Since their introduction in 1974 under the Employee Retirement Income Security Act of 1974, Individual Retirement Accounts (IRAs) have been widely used by investors as a tax-efficient way to prepare for retirement. Savers take a deduction on contributions during working years, investments grow tax-deferred, then income tax is assessed as the funds are distributed in retirement. Historically, if any assets remained in the IRA at the account owner’s death, the account could be left to a designated beneficiary who had the ability to “stretch” the distributions over their own life expectancy.
However, this all changed in 2020 with the implementation of the Setting Every Community Up for Retirement Enhancement (SECURE) Act. This Act severely limited the ability to utilize “stretch” IRAs, instead subjecting most non-spouse beneficiaries to a 10-year withdrawal period (spousal beneficiaries are not subject to these same restrictions). For affluent investors, this changes the calculus on the value of leaving IRA accounts to the next generation. In fact, I would urge that most wealthy families – especially those that are philanthropically inclined – consider leaving their IRA assets to charity, bypassing their children altogether.
Before any potential inheritors get upset, let me walk through the math behind this estate planning technique.

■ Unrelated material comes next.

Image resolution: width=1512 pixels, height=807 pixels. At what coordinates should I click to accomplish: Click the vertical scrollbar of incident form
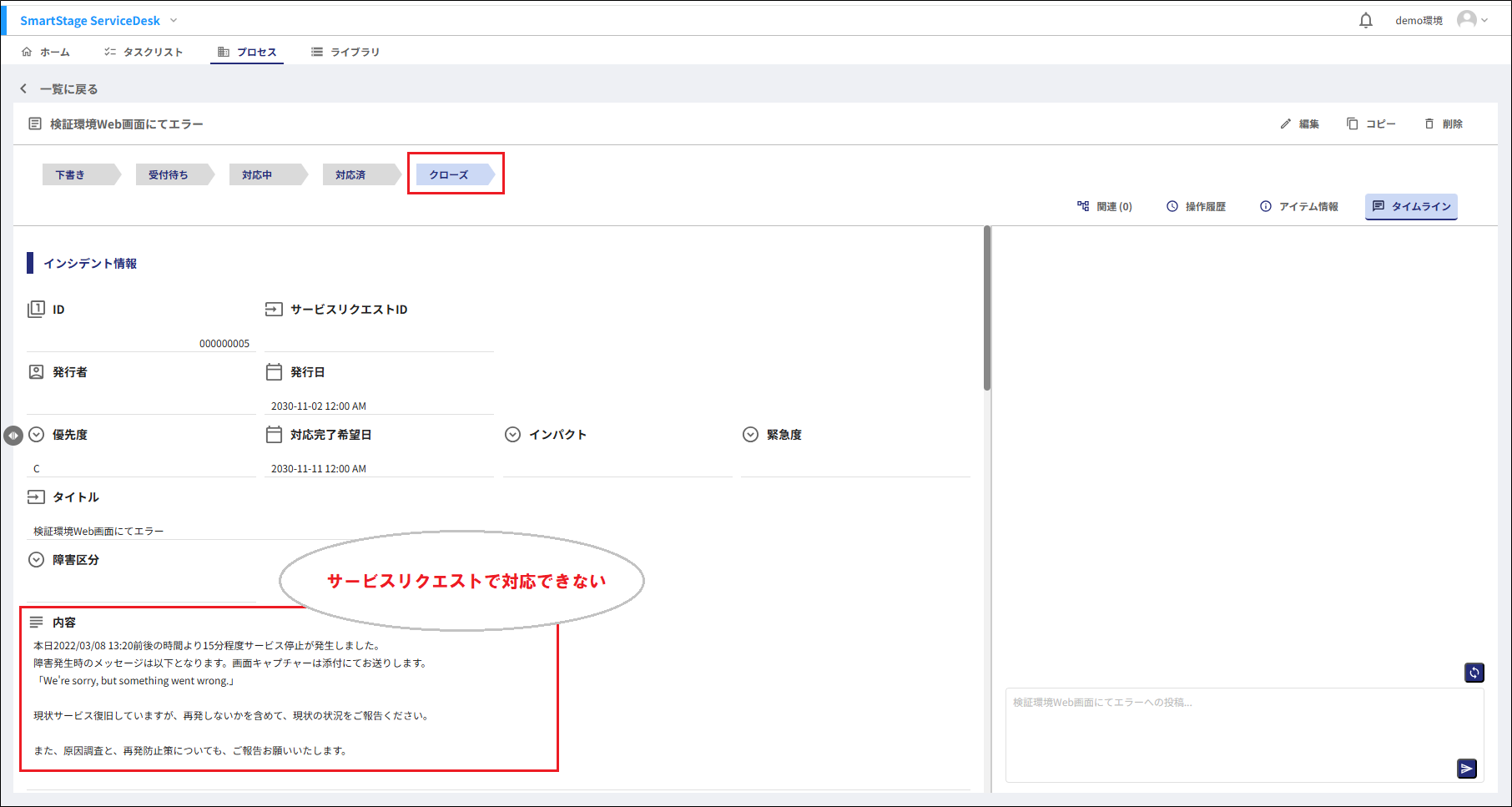987,309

*Please keep in mind this advice applies to Traditional IRA accounts, which are subject to income tax upon distribution. For Roth IRAs, I would generally advise keeping those in the family as long as possible to continue their tax-free growth. *
For simplicity, let’s say after many years of good planning, an investor has utilized their lifetime exemption and has $100 million remaining in their taxable estate, of which $10 million is held in an IRA and $90 million in a taxable investment account. We will assume both the investor and their beneficiary children live in a state without income or estate tax, such as Nevada or Florida. The investor’s estate will be subject to a federal estate tax of 40%. In addition, we will assume the children are also high-income individuals and subject to the highest marginal federal income tax rate of 37%.
As illustrated in the table above, all estate tax must be paid from the taxable assets. Estate tax cannot be paid from the IRA assets that contribute to the value of the taxable estate and the resulting tax. Additionally, the beneficiaries are responsible for paying income taxes on all distributions made from the IRA. After withdrawing assets from the IRA as required over a 10-year period, the beneficiaries will have received a total value from the estate of $56,300,000. How would that differ if the entire IRA was left to charity?

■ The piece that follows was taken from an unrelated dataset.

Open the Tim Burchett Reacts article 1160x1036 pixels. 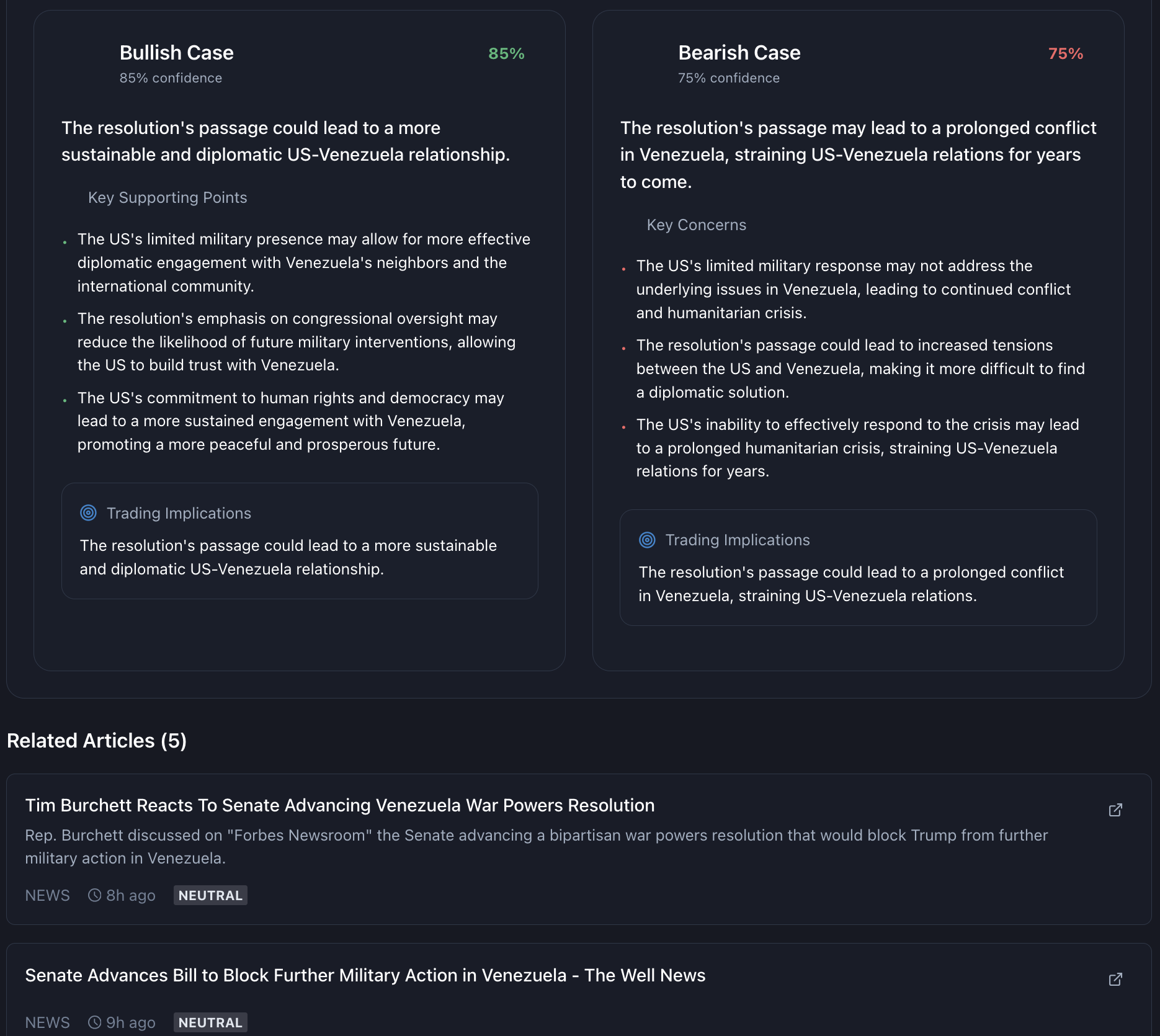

After getting a deduction against the estate tax for the charitable contribution of the $10 million IRA, the estate tax due is calculated on only the remaining $90M and the total value received by the beneficiaries is $54,000,000. By comparing these examples, we can see that in the first scenario (where the IRA was inherited by the children), they would have only benefitted from the IRA at a rate of 23 cents per dollar.
In these examples I made the generous assumption that neither the parent, nor the beneficiaries, lived in a state with income or estate tax. Let’s use this same example, except the family lives in my dear home state: The Commonwealth of Massachusetts. As a result, the parent’s estate will have a total combined effective estate tax rate of approximately 49.3% (vs. 40% previously). In addition, the children are subject to a marginal income tax rate of 46.0% (vs. 37% previously), thanks to the new “Millionaire’s tax” in Massachusetts.
As a result of these changes, you can see that the beneficiaries would only receive an extra $440,000 as the result of inheriting a $10 million IRA … just over four cents per dollar! If the IRA was instead left to charity, the children would have foregone just $440,000 AND the parents’ favorite charities would have benefited from a full $10 million of donations. Now that’s what I call leverage. For affluent families, there is no time like the present to reevaluate how retirement assets can satisfy charitable objectives.